Ainda não se sabe o montante exato que teria sido pago a Maia e Rêgo, que são suspeitos dos crimes de corrupção passiva e concussão, mas existem indícios de que a quantia ultrapasse 5 milhões de reais. Em setembro, Léo Pinheiro, ex-diretor da empreiteira OAS, afirmou em depoimento feito para o juiz de primeira instância Sérgio Moro, ter pago 3,8 milhões de reais para abafar as investigações da CPI da Petrobras. Os valores teriam sido repassados ao ex-senador Gim Argello (ex-PTB), preso em abril, Maia e Rêgo. Além disso, Pinheiro afirmou que, em 2014, a OAS teria feito pagamentos de 1,5 milhão de reais para a campanha de Rêgo ao Governo da Paraíba via caixa dois. Esse valor também teria como finalidade blindar a empreiteira na CPI. A Polícia cumpre mandados de busca e apreensão em Brasília, Porto Alegre, Canoas (RS), João Pessoa e Campina Grande (PB).

Rêgo deixou o Congresso no final de 2014 (ele tinha mandado até 2019) para ocupar uma vaga no TCU – vaga esta destinada a indicações feitas pelo Senado.
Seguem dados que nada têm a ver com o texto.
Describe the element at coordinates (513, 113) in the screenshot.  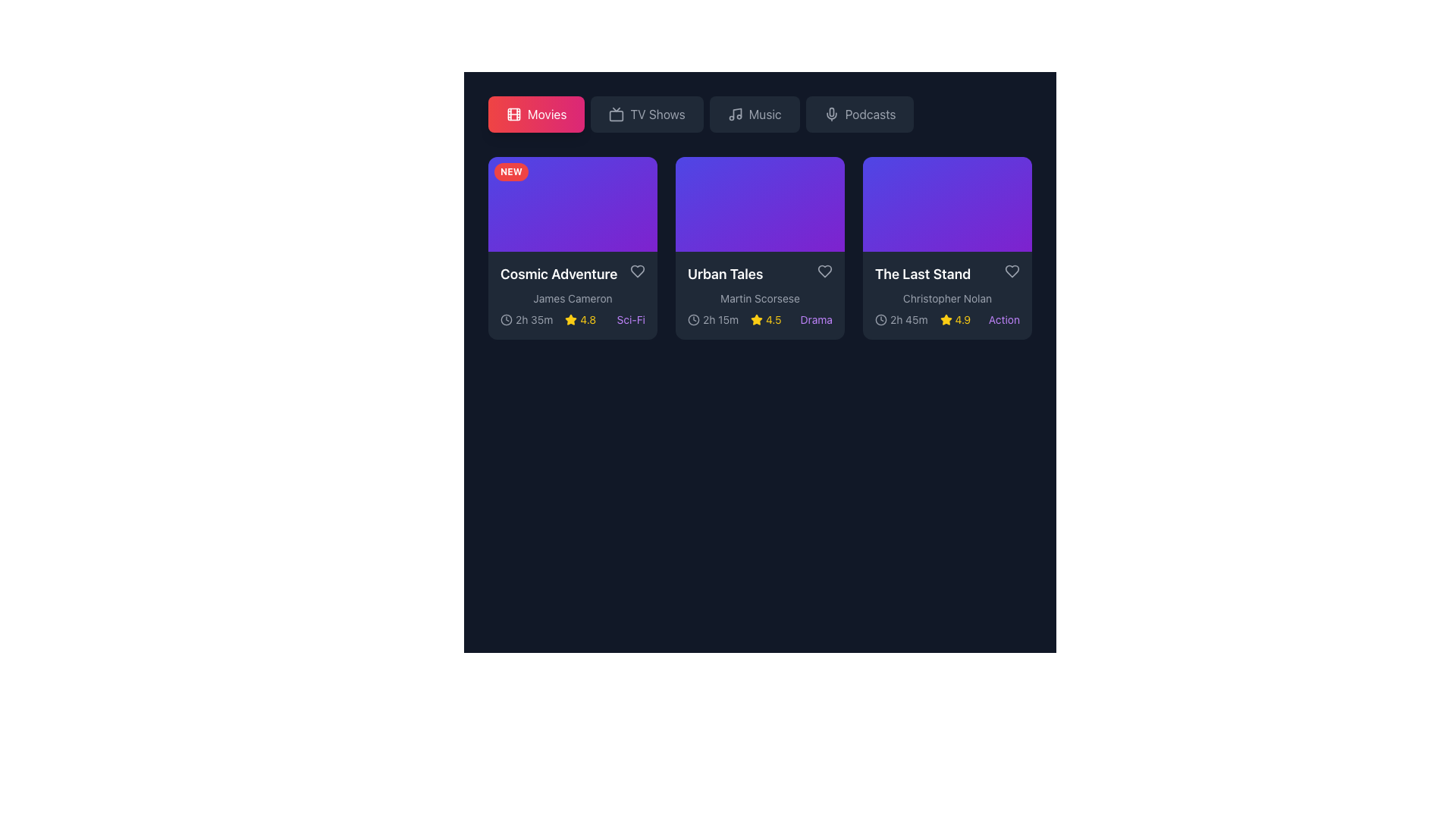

Ele é ligado ao grupo político do presidente da Casa, Renan Calheiros (PMDB-AL), que também está na mira da Lava Jato. A reportagem não conseguiu entrar em contato com a assessoria de Maia.

O envolvimento de Rêgo na Lava Jato tem potencial para agravar ainda mais a crise política no país, que tem provocado desgaste no Governo de Michel Temer. Ela ocorre uma semana após a Câmara desfigurar o pacote de leis intitulado Dez Medidas Contra a Corrupção, o que levou milhares de pessoas às ruas neste final de semana para demonstrar apoio à Lava Jato e criticar Renan e outros líderes peemedebistas. O projeto agora está nas mãos do Senado, e a força-tarefa da operação já afirmou que irá renunciar coletivamente caso ele seja aprovado nos moldes atuais.